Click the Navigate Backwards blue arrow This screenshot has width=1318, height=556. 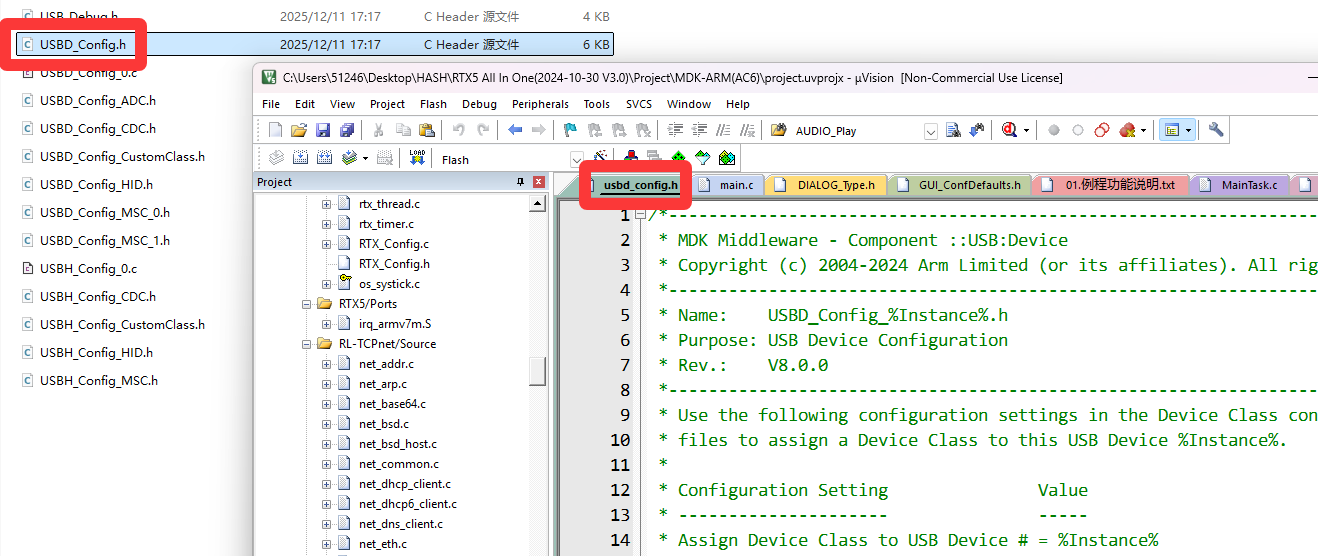[x=515, y=130]
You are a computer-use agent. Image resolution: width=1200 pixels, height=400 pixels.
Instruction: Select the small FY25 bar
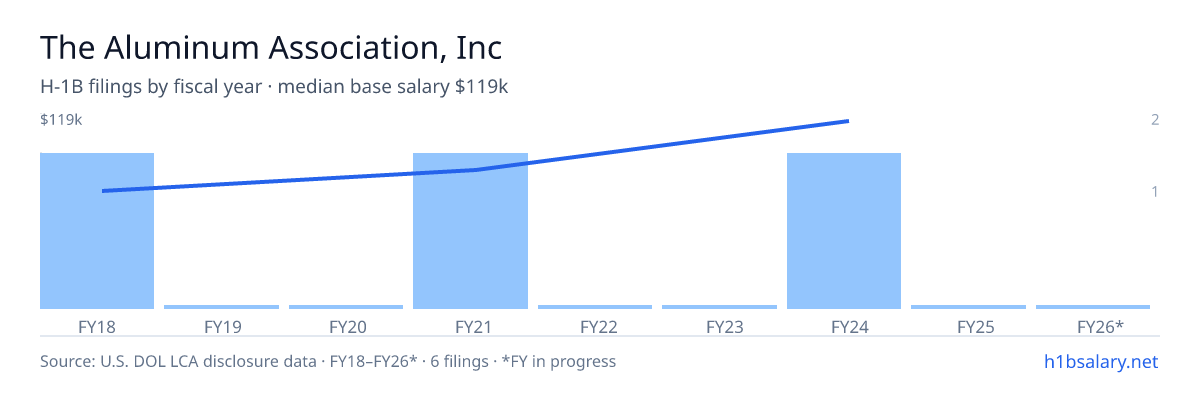tap(968, 307)
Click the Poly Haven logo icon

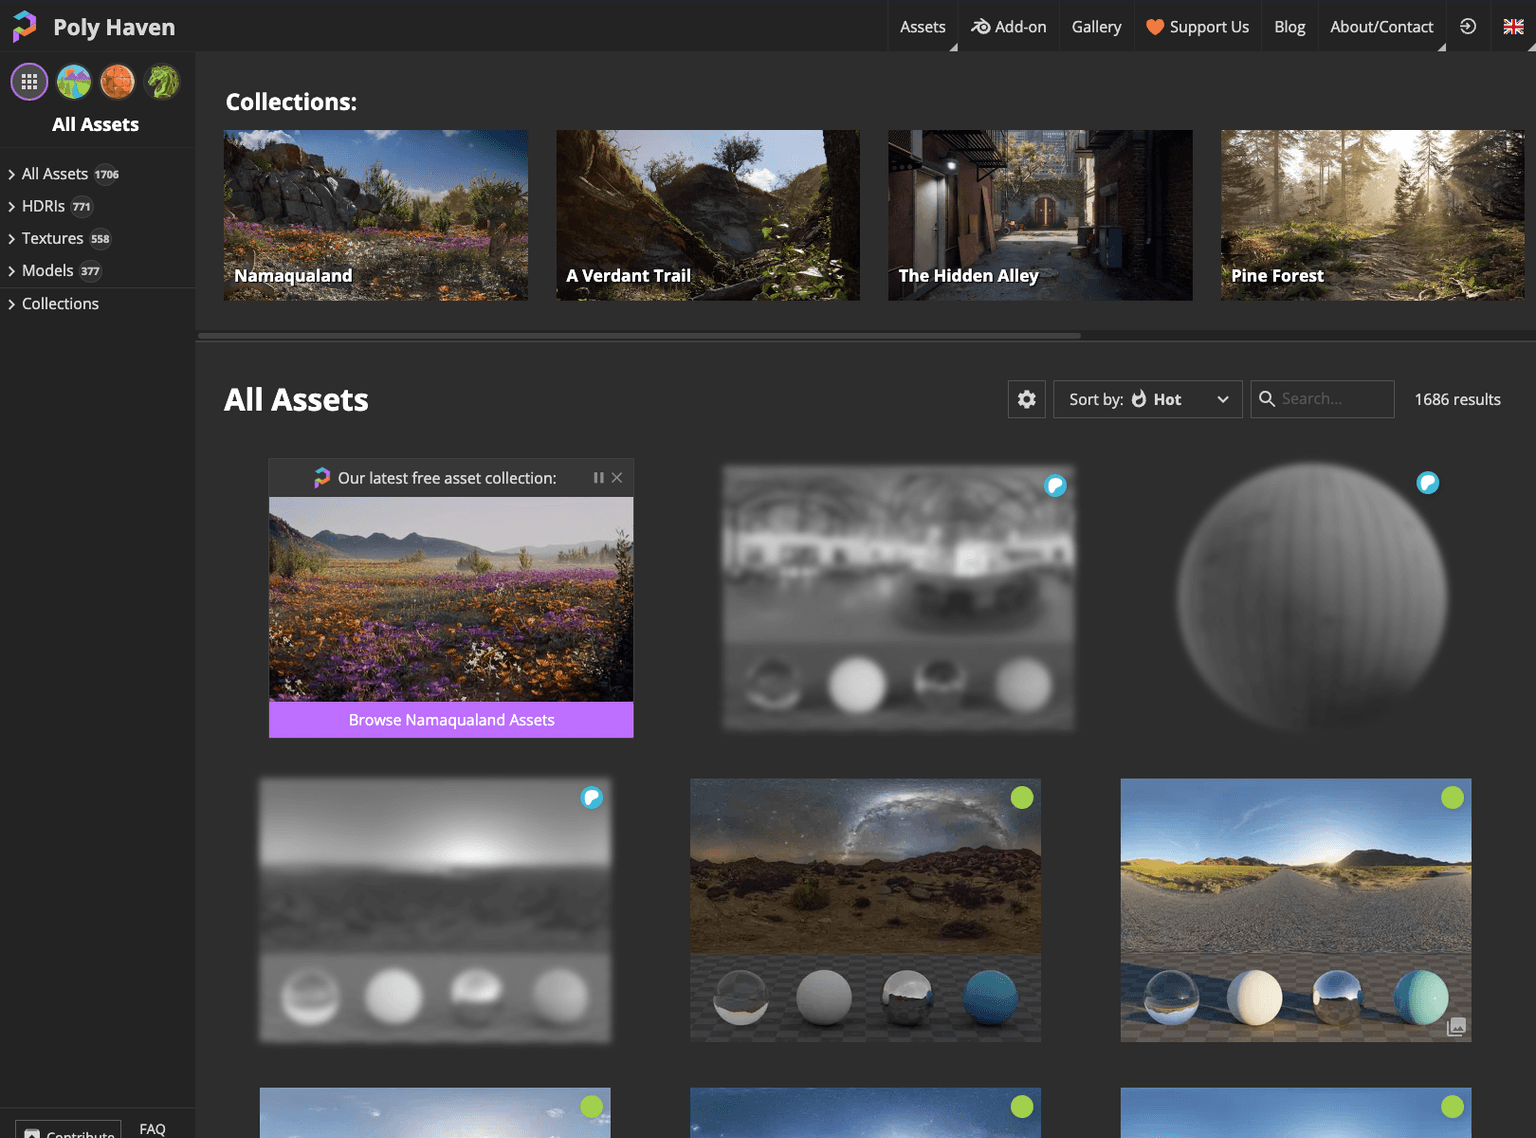24,27
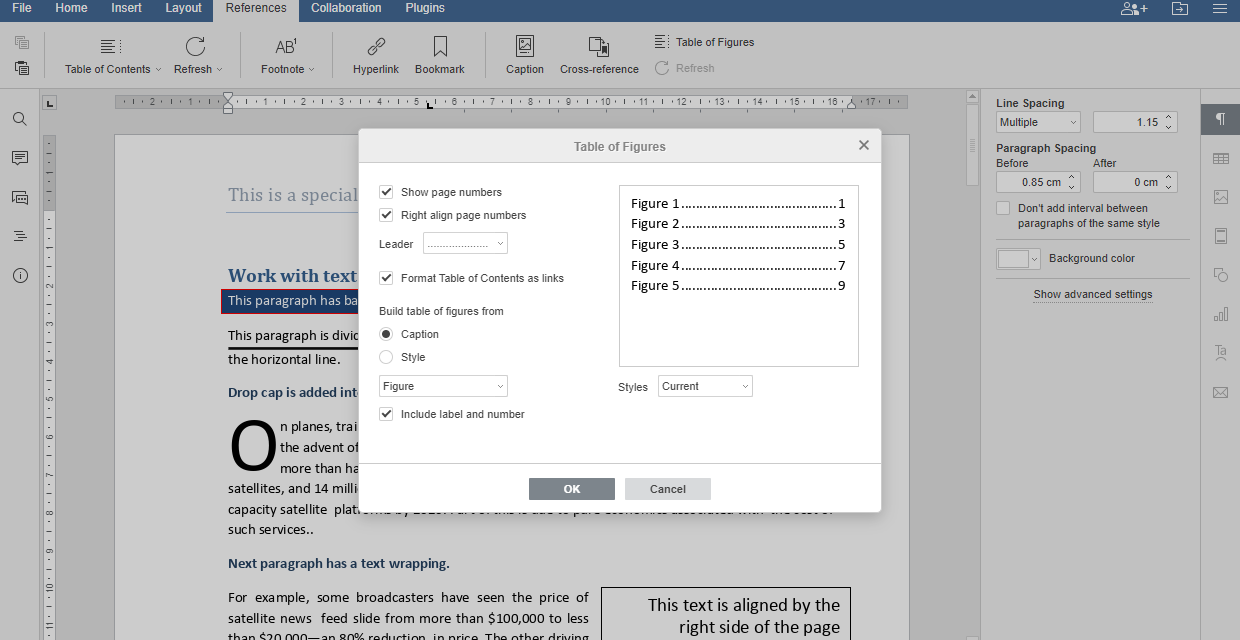Disable Right align page numbers

[x=386, y=215]
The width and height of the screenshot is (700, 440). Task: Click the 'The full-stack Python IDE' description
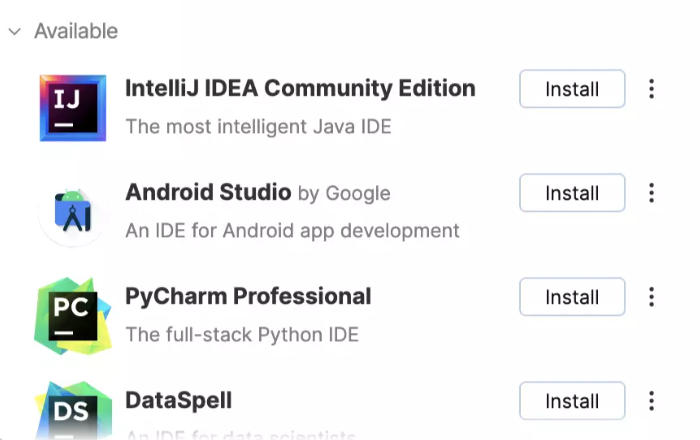(242, 335)
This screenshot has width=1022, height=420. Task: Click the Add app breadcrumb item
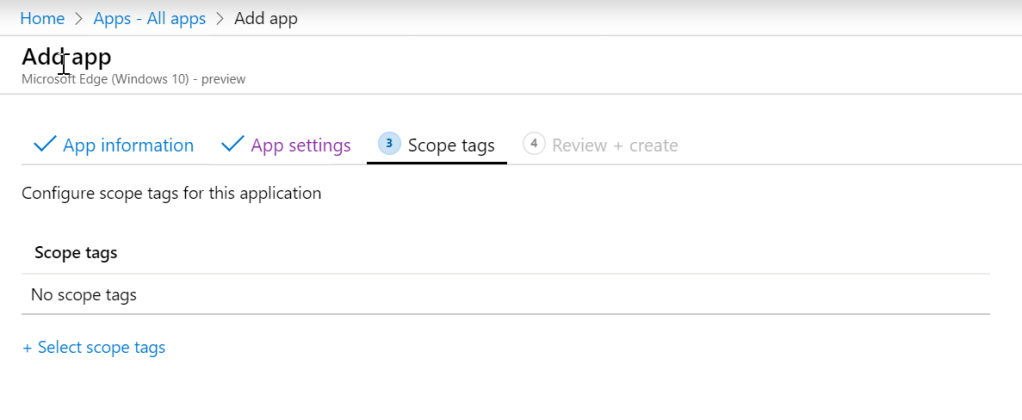point(265,18)
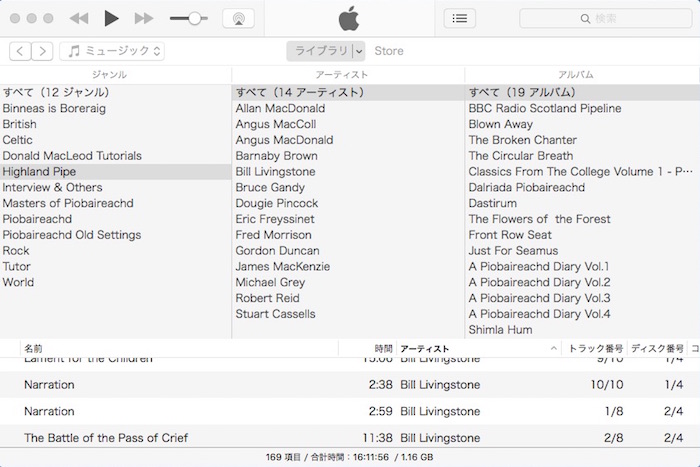Click the Play button
This screenshot has height=467, width=700.
[111, 18]
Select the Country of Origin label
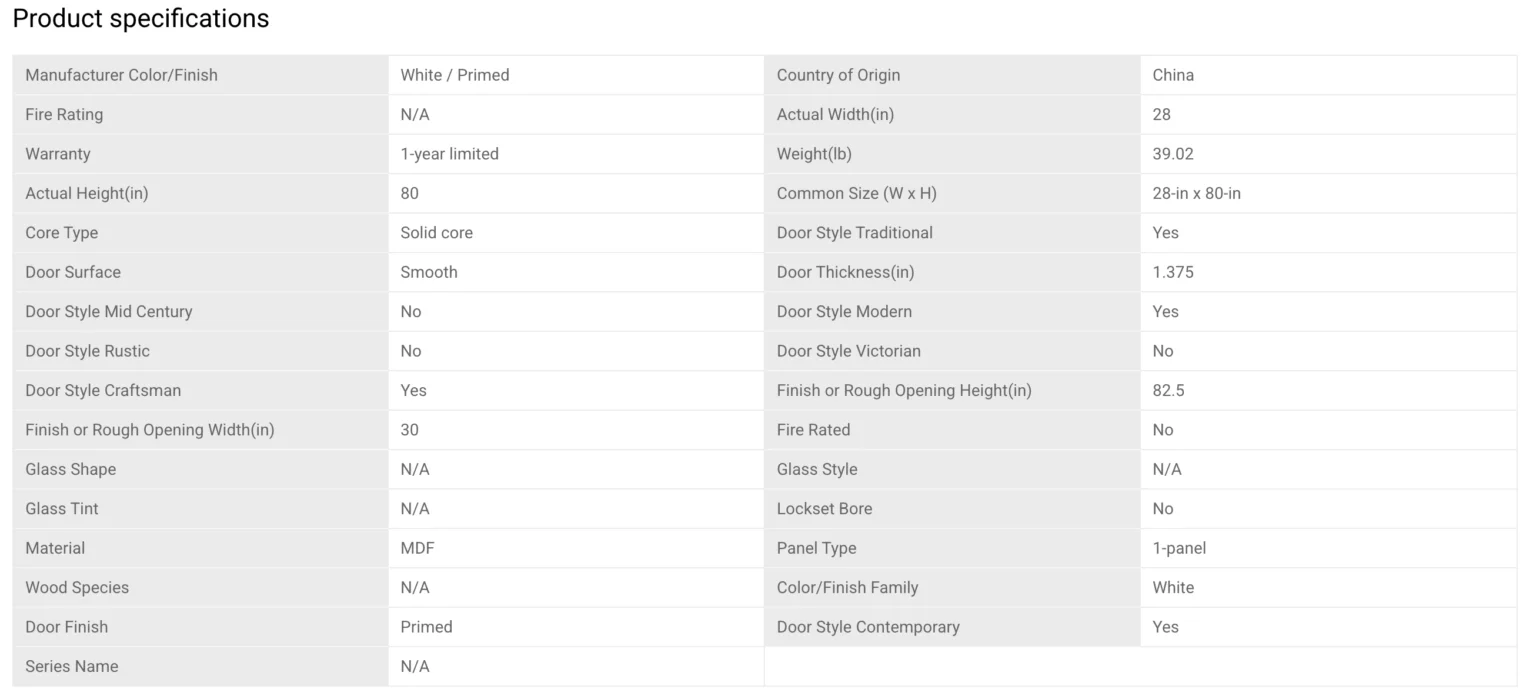The image size is (1536, 699). pyautogui.click(x=838, y=75)
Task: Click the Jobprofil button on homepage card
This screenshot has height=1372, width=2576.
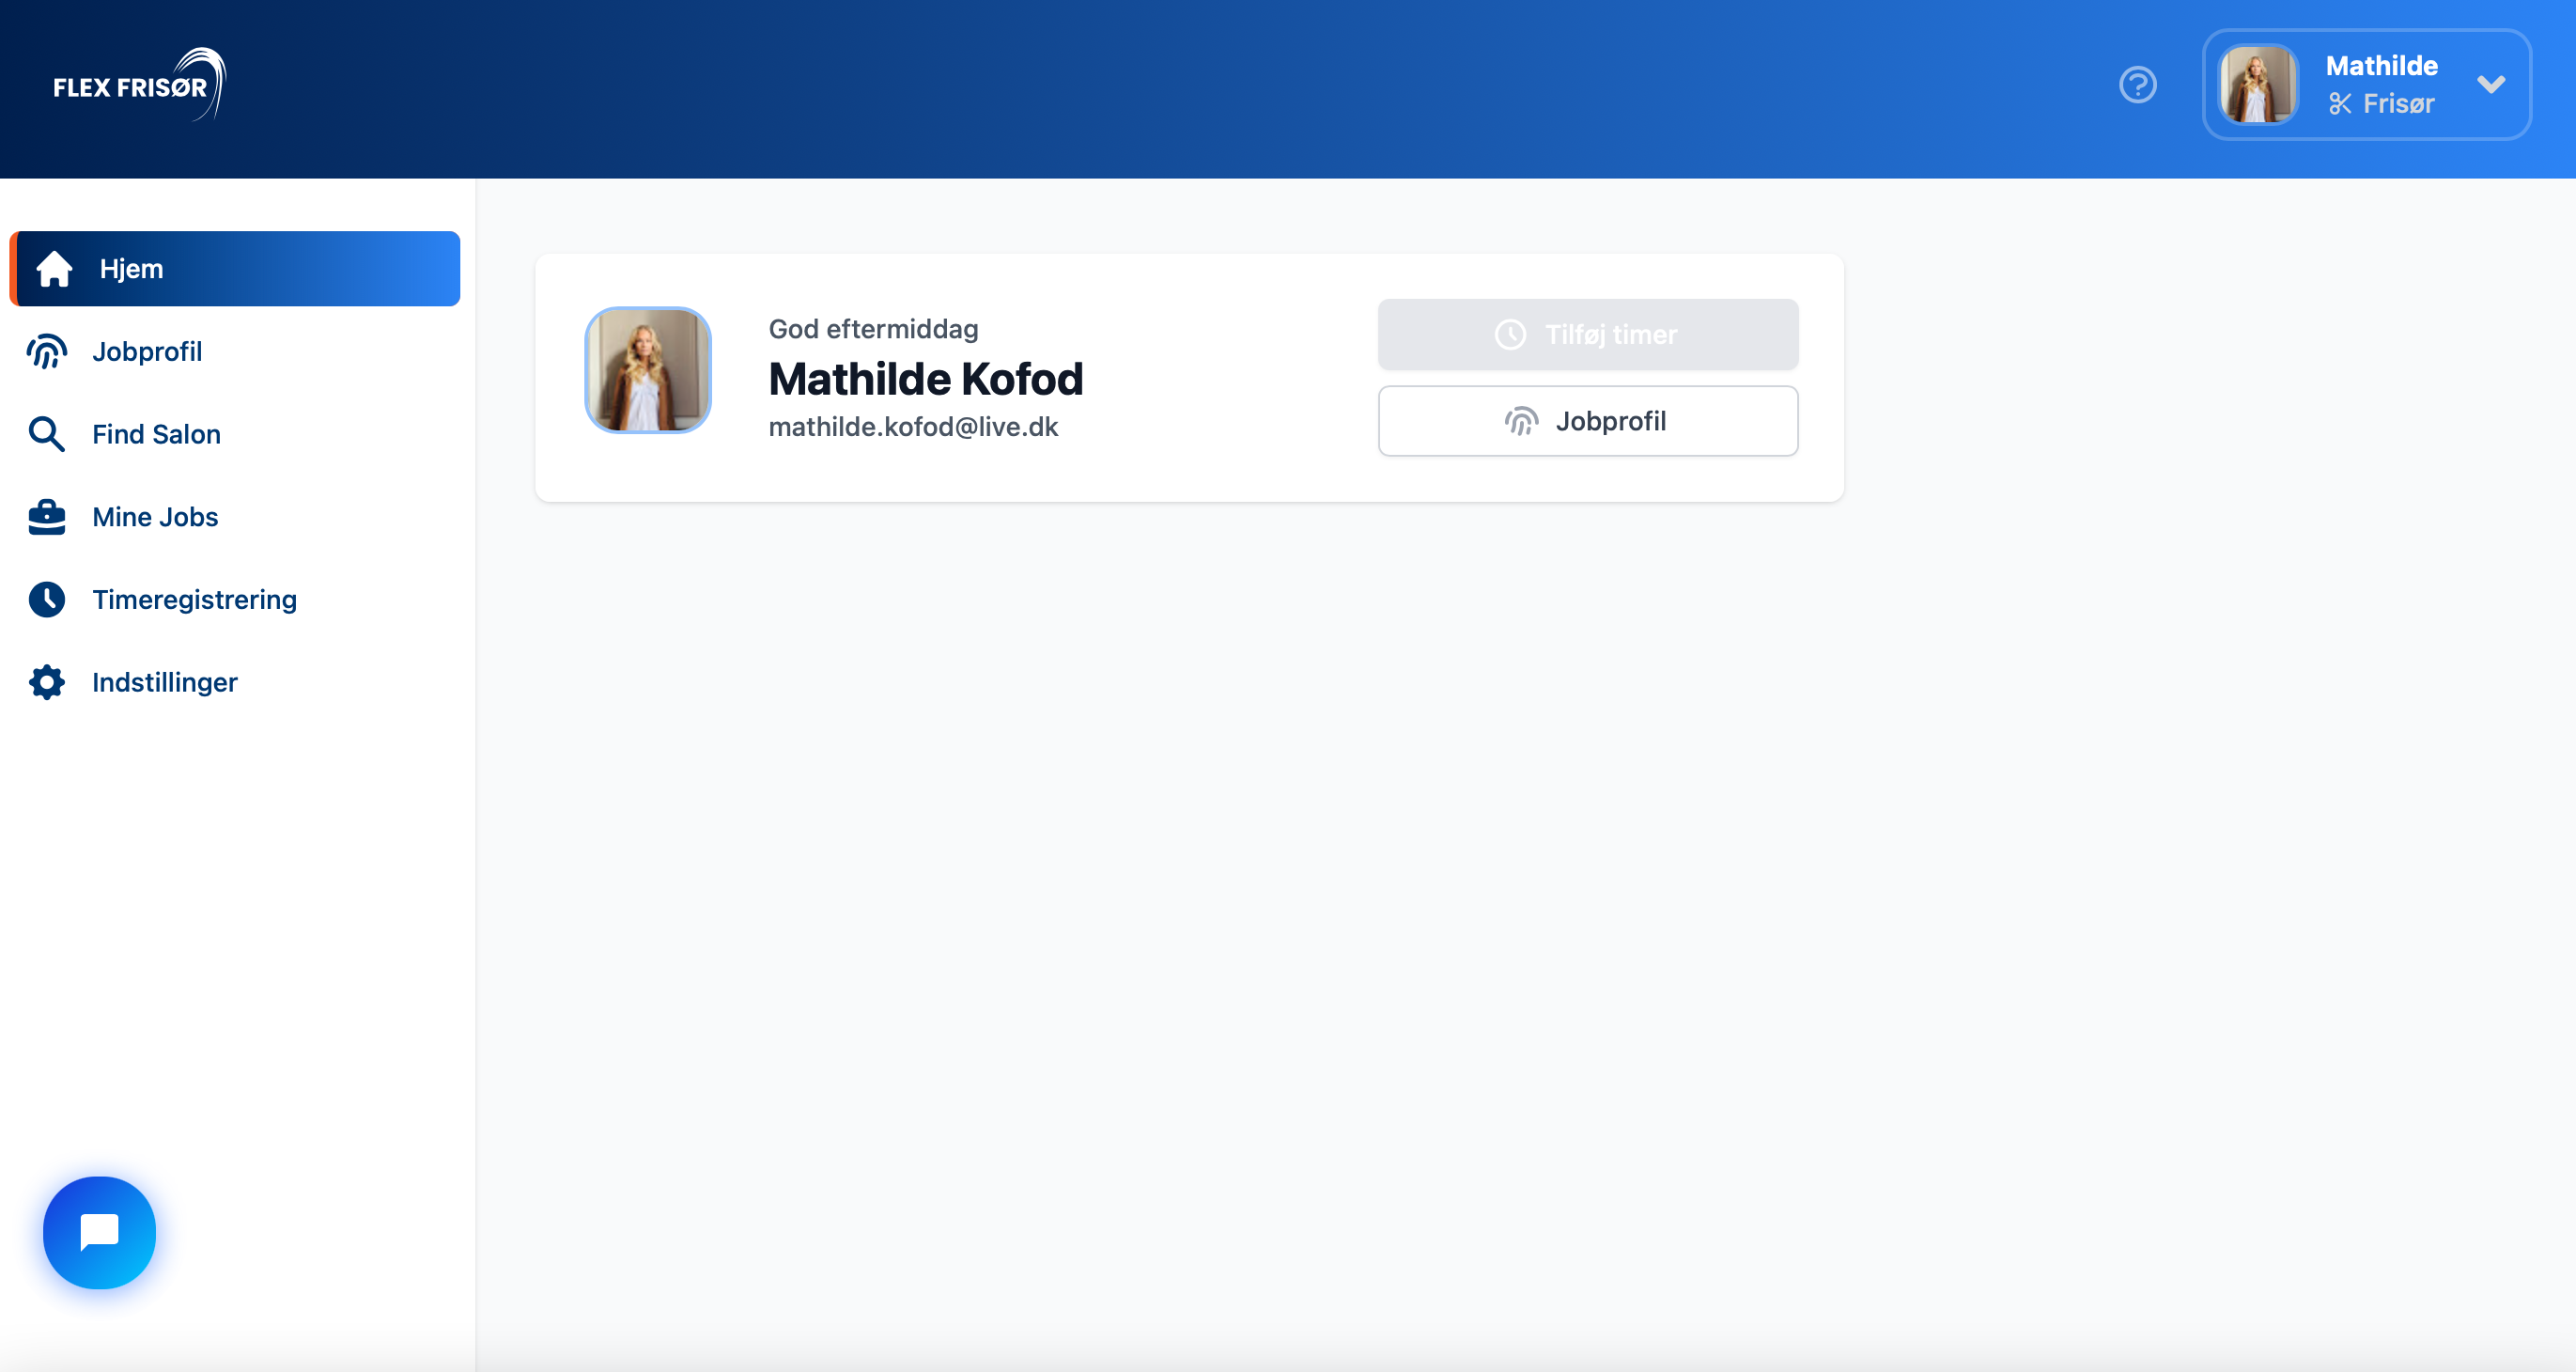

■ **Exercise aim**:
Write out nothing but the lines from the one with "Task: Click the Jobprofil" through the last line of the entries, exactly as they stand; pictures are not part of the copy.

■ **Response area**:
Task: Click the Jobprofil button on homepage card
This screenshot has height=1372, width=2576.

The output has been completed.